Кабинет Александрова был больше всех, виденных мною когда-либо, больше даже дворцовых кабинетов в Кремле. Он и несколько его помощников и инженеров сидели полукругом и обсуждали аварию. Нет, раскаяния он не чувствовал. Да, реактор был надежен, а предупреждения о возможной аварии — абсурдны. “Если и был дефект-другой, мы его исправили”. Когда я упомянул прогнозы, что из-за радиации в следующие годы погибнут сотни, если не тысячи людей, Александров замахал на меня огромными старческими руками:
— Бросьте, — сказал он. — Это нелепое преувеличение. Об этом можно не беспокоиться!
Но беспокоиться было о чем. Взрыв на ЧАЭС поднял в воздух радиоактивное облако в десять раз смертоноснее, чем осадки после бомбардировки Хиросимы. Некоторые дети в округе получили облучение, эквивалентное тысяче рентгенографических обследований грудной клетки. В ликвидации последствий аварии приняло участие больше 600 000 человек; работа эта была смертельно опасна. Из зоны поражения эвакуировали более 200 000 человек, но лишь с 36-часовым опозданием, когда людям уже досталась опасная зона радиации. Тысячи и тысячи людей в Белоруссии, Украине и других республиках по-прежнему едят овощи, выращенные на радиоактивной почве и пьют зараженную воду. Руководство колхоза им. Петровского в Народичах (Житомирская область, Украина) сообщало, что в 1987 году родилось 64 животных с серьезными аномалиями: телята без голов, ног, ребер, глаз; свиньи с деформированными черепами. В 1988 таких животных родилось еще больше. До аварии подобных случаев было всего три или четыре. “Московские новости” писали, что в этих местах счетчики фиксировали 30-кратное превышение нормы радиационного фона, но скот все равно продолжали кормить сеном с зараженных полей. Местные жители получали субсидию от государства — 35 рублей в месяц. Эти деньги здесь прозвали “гробовыми”. Бюрократии не было дела до последствий радиации, или она в них не верила. Еще в 1990 году в магазины в Сибири и на севере России было завезено больше 1980 тонн зараженного мяса: его поставил Брянский мясокомбинат, продолжавший изготовлять колбасу из говядины и свинины, уровень радиации в которых превышал норму в 10 раз.

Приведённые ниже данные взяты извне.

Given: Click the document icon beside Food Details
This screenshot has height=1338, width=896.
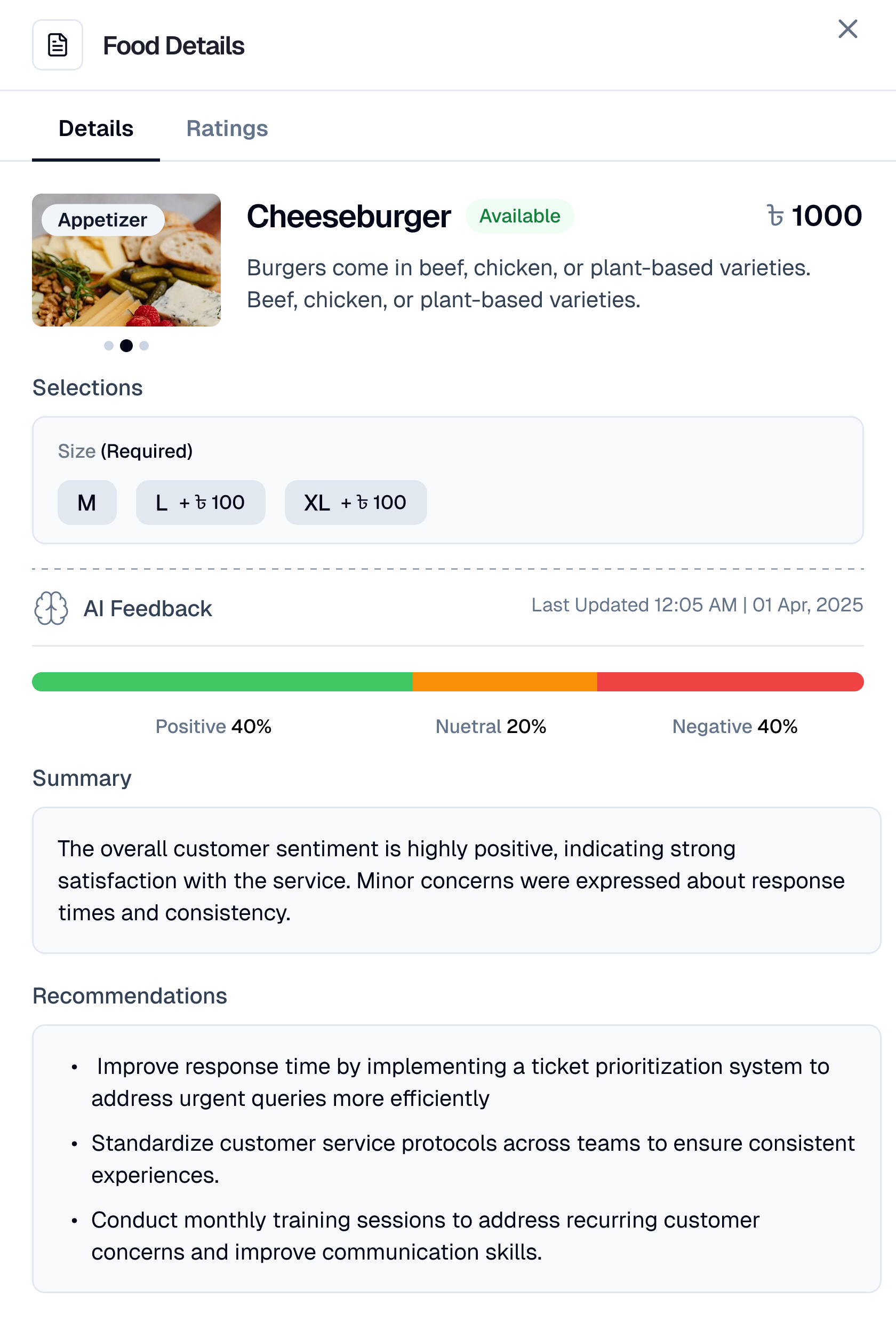Looking at the screenshot, I should click(x=57, y=45).
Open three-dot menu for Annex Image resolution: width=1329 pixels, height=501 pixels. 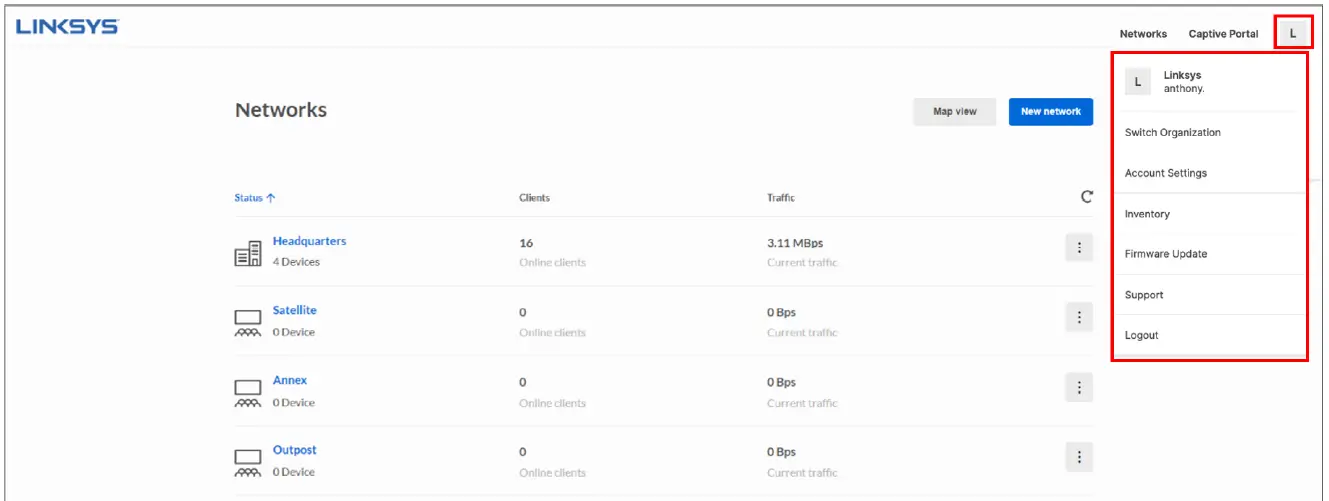point(1079,387)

“Чернобыль был не просто похож на коммунистическую систему. Они были одно и то же, — говорил Юрий Щербак, украинский врач и журналист, боровшийся за публикацию правдивых данных о медицинских и экологических последствиях аварии. — Система въелась в нашу плоть и кровь, как та радиация, а власти делали, что могли, чтобы все скрыть и притвориться, что ничего не случилось”.